***** AVAILABLE DATA *****

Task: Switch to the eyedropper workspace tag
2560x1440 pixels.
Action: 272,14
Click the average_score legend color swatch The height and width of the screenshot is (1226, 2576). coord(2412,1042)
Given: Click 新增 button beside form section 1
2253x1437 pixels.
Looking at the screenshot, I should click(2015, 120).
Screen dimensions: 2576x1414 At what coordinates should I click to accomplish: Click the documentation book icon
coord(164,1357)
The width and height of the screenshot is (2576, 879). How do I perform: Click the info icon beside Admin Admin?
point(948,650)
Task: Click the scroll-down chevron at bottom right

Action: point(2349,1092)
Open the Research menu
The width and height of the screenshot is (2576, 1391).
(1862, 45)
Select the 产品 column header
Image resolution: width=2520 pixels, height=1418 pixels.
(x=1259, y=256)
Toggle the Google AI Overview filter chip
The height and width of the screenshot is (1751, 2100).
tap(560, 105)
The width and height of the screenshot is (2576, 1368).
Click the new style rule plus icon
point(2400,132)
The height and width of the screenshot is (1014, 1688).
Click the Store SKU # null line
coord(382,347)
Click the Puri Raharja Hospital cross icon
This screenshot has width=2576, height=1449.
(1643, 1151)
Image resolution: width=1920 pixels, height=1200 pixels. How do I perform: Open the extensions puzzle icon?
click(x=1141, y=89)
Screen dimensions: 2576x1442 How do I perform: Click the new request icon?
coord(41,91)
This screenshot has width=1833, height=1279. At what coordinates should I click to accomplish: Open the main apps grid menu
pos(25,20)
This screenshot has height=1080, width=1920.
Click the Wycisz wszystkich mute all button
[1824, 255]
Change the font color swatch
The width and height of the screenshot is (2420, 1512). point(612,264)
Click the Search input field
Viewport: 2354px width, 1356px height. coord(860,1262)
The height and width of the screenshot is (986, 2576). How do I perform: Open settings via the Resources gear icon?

*****

> [YOUR OBJECTIVE]:
Everything from the first line of the records through the line containing "Toggle the Google AI Overview filter chip" is to be set down exactly, while later lines are left out.

> [EXERCISE ANSWER]:
Task: Switch to the eyedropper workspace tag
2560x1440 pixels.
Action: 272,14
Click the average_score legend color swatch The height and width of the screenshot is (1226, 2576). coord(2412,1042)
Given: Click 新增 button beside form section 1
2253x1437 pixels.
Looking at the screenshot, I should click(2015, 120).
Screen dimensions: 2576x1414 At what coordinates should I click to accomplish: Click the documentation book icon
coord(164,1357)
The width and height of the screenshot is (2576, 879). How do I perform: Click the info icon beside Admin Admin?
point(948,650)
Task: Click the scroll-down chevron at bottom right

Action: point(2349,1092)
Open the Research menu
The width and height of the screenshot is (2576, 1391).
(1862, 45)
Select the 产品 column header
Image resolution: width=2520 pixels, height=1418 pixels.
(x=1259, y=256)
Toggle the Google AI Overview filter chip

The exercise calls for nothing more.